Information given: Begin

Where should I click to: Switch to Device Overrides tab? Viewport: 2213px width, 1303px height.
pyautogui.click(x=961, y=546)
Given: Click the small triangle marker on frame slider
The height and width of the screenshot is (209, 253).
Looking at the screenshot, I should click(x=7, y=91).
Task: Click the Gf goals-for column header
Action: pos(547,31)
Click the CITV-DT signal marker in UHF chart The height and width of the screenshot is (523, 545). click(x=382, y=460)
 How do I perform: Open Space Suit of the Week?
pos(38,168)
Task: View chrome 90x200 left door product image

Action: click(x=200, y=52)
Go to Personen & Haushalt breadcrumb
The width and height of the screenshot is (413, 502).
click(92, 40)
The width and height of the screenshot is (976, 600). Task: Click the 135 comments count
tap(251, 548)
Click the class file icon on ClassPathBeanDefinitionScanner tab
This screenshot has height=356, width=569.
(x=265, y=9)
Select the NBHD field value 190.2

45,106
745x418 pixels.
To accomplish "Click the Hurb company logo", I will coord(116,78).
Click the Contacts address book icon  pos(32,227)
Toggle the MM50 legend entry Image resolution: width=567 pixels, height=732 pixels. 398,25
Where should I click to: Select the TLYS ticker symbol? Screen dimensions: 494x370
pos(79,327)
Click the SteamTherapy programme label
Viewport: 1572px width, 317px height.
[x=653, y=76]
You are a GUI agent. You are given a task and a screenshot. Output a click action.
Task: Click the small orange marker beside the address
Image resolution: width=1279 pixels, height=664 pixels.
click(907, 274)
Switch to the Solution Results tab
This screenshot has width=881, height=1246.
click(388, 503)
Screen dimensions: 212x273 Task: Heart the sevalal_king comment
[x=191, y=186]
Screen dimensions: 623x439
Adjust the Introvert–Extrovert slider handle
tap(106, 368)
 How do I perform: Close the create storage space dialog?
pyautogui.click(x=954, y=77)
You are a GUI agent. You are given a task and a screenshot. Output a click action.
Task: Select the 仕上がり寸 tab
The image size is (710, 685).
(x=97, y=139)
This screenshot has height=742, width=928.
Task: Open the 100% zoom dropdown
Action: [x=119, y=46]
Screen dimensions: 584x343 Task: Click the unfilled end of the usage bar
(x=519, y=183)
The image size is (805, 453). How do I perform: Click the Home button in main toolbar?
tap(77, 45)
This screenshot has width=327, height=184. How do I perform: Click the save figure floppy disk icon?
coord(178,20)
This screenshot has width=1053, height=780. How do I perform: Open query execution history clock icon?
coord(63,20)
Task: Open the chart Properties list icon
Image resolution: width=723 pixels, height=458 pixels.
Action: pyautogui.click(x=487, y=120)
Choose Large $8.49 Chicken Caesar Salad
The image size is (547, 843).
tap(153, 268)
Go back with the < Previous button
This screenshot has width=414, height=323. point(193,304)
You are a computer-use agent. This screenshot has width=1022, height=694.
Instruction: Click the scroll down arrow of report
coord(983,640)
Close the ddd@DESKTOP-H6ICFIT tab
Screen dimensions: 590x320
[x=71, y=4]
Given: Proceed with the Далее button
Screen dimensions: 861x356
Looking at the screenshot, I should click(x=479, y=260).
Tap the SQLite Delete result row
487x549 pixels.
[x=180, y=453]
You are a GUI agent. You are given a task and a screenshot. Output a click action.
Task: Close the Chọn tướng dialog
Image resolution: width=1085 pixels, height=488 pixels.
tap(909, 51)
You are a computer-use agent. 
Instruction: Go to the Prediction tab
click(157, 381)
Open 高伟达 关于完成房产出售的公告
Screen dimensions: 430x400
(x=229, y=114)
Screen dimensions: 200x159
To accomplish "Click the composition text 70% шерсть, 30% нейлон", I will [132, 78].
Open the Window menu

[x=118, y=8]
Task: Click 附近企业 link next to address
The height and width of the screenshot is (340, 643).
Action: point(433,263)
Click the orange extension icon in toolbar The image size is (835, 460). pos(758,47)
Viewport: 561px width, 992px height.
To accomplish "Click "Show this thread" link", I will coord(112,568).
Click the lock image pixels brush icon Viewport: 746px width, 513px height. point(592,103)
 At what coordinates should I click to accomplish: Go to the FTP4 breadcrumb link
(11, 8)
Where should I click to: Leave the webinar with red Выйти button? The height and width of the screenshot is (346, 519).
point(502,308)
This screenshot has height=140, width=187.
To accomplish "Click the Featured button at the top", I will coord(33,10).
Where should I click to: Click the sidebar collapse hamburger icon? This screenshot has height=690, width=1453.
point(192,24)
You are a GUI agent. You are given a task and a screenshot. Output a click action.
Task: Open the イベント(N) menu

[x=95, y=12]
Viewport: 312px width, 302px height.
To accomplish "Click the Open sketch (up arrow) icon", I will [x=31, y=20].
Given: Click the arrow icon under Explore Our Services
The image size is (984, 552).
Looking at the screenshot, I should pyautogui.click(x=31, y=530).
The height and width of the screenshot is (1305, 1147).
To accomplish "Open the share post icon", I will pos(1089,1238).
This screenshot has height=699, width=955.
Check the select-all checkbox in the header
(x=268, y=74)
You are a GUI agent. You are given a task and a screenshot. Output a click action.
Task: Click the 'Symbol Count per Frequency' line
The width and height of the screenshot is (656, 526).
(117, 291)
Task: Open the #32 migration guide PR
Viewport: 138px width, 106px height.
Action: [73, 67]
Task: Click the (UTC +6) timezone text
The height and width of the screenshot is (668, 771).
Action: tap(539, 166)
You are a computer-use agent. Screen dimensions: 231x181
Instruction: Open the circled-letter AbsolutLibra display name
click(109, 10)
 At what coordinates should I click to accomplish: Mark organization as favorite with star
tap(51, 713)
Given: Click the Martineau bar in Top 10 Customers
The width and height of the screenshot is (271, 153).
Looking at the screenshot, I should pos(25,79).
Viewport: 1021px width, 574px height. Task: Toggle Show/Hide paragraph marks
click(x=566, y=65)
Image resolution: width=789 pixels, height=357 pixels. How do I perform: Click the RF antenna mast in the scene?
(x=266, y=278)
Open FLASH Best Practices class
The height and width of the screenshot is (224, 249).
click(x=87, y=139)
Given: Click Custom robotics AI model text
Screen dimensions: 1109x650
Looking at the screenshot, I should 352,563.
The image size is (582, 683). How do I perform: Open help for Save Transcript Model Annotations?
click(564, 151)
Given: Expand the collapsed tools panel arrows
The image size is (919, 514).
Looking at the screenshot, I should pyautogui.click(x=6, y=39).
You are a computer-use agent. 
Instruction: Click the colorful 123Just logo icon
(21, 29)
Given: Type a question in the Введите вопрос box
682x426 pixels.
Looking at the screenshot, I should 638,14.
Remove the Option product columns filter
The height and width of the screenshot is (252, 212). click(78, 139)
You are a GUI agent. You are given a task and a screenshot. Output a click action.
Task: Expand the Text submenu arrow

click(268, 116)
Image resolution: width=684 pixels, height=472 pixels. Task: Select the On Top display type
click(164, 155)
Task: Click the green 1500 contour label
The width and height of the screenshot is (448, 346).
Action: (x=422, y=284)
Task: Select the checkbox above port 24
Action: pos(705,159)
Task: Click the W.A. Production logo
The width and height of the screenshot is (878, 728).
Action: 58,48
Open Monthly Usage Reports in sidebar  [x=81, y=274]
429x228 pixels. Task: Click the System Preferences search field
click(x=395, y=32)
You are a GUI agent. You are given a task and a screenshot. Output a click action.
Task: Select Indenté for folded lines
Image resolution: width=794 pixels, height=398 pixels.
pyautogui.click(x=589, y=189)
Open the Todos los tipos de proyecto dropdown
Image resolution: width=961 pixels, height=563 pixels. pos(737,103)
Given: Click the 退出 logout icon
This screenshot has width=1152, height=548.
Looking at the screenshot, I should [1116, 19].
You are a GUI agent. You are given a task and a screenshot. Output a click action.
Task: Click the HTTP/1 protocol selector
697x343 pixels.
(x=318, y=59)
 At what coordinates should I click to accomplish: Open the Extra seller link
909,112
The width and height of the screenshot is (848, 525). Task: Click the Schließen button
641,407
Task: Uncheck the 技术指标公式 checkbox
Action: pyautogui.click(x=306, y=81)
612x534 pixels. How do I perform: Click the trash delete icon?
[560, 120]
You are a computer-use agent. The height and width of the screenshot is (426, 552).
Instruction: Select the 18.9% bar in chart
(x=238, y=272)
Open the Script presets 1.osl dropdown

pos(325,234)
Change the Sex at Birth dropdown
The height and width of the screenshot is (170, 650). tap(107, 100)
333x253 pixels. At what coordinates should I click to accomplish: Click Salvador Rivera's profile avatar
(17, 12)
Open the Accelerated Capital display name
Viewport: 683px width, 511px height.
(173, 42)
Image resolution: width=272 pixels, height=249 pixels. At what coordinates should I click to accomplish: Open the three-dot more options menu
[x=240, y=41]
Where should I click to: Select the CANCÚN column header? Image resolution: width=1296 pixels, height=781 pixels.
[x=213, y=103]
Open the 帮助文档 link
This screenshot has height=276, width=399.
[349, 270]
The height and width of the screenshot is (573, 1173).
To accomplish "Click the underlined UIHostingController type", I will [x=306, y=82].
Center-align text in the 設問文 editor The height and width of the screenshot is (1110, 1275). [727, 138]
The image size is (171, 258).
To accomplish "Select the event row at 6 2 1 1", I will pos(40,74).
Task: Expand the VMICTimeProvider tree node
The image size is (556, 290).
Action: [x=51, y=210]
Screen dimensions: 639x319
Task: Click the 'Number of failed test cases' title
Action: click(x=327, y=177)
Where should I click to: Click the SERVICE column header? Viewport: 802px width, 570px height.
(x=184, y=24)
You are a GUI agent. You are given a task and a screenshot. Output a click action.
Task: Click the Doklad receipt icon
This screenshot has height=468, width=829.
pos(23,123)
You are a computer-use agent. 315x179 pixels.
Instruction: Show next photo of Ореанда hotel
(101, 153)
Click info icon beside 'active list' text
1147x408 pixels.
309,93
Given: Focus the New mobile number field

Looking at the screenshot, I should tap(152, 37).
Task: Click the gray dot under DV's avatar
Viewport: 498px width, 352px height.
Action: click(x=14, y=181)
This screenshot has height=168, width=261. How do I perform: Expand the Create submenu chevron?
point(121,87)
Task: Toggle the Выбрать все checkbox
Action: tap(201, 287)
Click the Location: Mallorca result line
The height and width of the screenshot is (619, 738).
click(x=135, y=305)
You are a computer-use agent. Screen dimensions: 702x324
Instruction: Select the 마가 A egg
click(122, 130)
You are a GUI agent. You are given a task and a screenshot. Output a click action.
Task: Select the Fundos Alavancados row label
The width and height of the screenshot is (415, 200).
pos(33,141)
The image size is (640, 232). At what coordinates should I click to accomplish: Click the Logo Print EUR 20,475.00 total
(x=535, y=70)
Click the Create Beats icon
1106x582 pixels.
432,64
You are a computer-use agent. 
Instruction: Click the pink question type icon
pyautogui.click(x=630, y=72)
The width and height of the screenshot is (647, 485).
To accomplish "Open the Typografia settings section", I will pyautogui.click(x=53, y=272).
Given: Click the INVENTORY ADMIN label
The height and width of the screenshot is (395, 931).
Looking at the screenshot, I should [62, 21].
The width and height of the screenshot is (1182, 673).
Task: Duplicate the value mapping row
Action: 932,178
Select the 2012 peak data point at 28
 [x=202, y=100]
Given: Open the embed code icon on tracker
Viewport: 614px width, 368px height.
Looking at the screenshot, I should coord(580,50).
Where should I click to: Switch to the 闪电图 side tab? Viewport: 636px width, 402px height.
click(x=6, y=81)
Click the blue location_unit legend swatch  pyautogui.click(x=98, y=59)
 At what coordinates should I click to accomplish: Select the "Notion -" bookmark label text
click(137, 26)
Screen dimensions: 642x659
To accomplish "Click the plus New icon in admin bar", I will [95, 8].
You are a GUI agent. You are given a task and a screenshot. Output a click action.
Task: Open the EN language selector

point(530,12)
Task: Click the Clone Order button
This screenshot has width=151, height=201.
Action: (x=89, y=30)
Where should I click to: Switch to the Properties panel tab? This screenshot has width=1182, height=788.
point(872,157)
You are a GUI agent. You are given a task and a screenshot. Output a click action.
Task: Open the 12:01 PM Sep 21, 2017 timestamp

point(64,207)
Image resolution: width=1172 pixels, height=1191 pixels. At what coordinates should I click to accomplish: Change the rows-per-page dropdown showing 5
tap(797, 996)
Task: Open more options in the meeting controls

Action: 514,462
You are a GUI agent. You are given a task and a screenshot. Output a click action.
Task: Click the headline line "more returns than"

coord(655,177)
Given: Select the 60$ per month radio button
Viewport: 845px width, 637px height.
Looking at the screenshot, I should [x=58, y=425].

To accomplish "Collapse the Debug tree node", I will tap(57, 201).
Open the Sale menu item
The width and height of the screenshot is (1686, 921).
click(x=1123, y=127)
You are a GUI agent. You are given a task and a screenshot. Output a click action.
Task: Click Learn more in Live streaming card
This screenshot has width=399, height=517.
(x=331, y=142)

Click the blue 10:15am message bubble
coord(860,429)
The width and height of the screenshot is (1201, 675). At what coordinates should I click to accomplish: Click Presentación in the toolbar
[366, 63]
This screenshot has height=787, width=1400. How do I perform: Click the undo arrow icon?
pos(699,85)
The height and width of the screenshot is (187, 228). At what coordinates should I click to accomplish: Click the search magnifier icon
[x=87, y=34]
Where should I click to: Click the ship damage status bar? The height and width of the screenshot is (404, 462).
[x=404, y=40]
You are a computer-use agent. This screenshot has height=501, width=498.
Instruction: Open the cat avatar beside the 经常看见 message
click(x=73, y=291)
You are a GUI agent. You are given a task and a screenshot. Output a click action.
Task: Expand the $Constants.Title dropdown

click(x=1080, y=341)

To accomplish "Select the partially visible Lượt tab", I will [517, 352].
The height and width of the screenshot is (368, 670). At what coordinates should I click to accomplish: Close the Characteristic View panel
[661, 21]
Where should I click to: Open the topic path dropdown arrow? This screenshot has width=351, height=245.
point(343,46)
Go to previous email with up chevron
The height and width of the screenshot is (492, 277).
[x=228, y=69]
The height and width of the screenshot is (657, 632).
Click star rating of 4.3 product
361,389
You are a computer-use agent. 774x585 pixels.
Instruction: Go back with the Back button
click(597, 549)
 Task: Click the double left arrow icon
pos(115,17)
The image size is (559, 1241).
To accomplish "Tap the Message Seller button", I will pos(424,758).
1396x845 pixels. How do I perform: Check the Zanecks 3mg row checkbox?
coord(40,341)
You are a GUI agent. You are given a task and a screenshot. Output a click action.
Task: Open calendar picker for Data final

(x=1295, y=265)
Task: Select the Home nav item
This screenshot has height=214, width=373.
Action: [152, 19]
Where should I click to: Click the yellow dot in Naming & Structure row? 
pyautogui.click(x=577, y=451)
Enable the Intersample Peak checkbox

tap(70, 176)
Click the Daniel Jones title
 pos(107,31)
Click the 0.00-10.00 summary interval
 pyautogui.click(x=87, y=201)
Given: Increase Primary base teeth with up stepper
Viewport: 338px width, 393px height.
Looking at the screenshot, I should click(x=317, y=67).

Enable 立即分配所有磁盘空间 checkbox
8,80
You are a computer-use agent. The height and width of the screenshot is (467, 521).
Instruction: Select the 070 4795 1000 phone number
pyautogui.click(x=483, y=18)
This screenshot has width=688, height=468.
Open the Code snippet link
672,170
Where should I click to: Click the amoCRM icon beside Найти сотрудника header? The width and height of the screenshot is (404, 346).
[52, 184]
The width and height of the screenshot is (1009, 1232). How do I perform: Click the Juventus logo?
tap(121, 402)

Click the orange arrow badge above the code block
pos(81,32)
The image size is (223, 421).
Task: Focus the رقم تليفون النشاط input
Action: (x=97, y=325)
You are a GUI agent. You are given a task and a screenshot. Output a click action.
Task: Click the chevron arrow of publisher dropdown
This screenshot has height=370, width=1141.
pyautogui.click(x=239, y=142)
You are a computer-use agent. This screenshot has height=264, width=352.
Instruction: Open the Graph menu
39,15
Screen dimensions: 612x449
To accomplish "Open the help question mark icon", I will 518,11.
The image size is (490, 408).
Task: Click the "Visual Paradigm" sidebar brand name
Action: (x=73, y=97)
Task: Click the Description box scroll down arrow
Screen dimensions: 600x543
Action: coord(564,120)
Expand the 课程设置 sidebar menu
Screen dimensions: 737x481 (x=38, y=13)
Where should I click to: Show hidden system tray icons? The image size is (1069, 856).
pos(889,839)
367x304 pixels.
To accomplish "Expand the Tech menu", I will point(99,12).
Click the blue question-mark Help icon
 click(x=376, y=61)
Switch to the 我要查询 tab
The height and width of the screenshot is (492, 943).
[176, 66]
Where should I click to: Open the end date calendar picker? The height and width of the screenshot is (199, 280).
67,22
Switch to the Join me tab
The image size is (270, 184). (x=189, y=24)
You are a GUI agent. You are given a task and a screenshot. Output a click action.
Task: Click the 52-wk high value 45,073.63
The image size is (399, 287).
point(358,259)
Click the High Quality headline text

Information given: End

_Assigned task_:
Repeat, character for character, the lines of the material above from the line with "has height=264, width=352." through the line with "Task: Click the Description".

_Solved problem_:
You are a computer-use agent. This screenshot has height=264, width=352.
Instruction: Open the Graph menu
39,15
Screen dimensions: 612x449
To accomplish "Open the help question mark icon", I will 518,11.
The image size is (490, 408).
Task: Click the "Visual Paradigm" sidebar brand name
Action: (x=73, y=97)
Task: Click the Description box scroll down arrow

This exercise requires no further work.